• Teks Halaman:

Setiap hari yang kita lewati sesungguhnya usia semakin bertambah, namun perlahan jatah kehidupanpun mulai berkurang, tetapi semua adalah rahasia illahi, sepandai-pandai manusia tak akan mampu untuk memprediksi dan menjangkaunya.
Oleh: Chairul Bariah
Sewaktu lahir kedunia setiap mansuia dalam keadaan telanjang dan tidak memiliki apa-apa, polos tanpa mengetahui apapun. Ayah dan bundalah yang mengenalkan kehidupan. Perlahan kita tumbuh mulai mengenal ibu, ayah dan keluarga. Mulai merangkak sampai berlari, kemudian terjun dalam masyarakat yang beraneka ragam, tinggal bagaimana kita bergaul dan memilih teman.
Secara teori kita semua adalah bersaudara, tinggal bagaiman kita memilah dan memilih orang-orang yang dapat mejadi teman atau sahabat, karena tidak semua teman dapat jadi sahabat. Kerelaan kita dalam membina persahabat sangat penting. Keikhlasan untuk menerima teman atau saudara apapun kondisinya adalah modal suatu persahabatan dan ikatan persaudaraan, namun tidak semua apa yang kita inginkan sesuai harapan.

• Tugas yang Diminta 1:
Dalam teks tentang usia dan persahabatan, siapa yang mengenalkan kehidupan kepada manusia yang baru lahir?
• Tugas yang Diminta 2:
Tuliskan kembali sebagian teks tentang usia dan persahabatan tanpa mengubah apa pun, mulai dari kata-kata yang memuat "Oleh: Chairul Bariah" dan berhenti setelah "inginkan sesuai harapan.".
Materi di bawah ini diambil dari sumber yang berbeda.

• Cuplikan Data:

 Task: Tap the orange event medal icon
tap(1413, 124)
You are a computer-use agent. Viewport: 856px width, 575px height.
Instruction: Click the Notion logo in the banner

• Jawaban yang Benar 1:
Ayah dan bunda.

• Jawaban yang Benar 2:
Oleh: Chairul Bariah
Sewaktu lahir kedunia setiap mansuia dalam keadaan telanjang dan tidak memiliki apa-apa, polos tanpa mengetahui apapun. Ayah dan bundalah yang mengenalkan kehidupan. Perlahan kita tumbuh mulai mengenal ibu, ayah dan keluarga. Mulai merangkak sampai berlari, kemudian terjun dalam masyarakat yang beraneka ragam, tinggal bagaimana kita bergaul dan memilih teman.
Secara teori kita semua adalah bersaudara, tinggal bagaiman kita memilah dan memilih orang-orang yang dapat mejadi teman atau sahabat, karena tidak semua teman dapat jadi sahabat. Kerelaan kita dalam membina persahabat sangat penting. Keikhlasan untuk menerima teman atau saudara apapun kondisinya adalah modal suatu persahabatan dan ikatan persaudaraan, namun tidak semua apa yang kita inginkan sesuai harapan.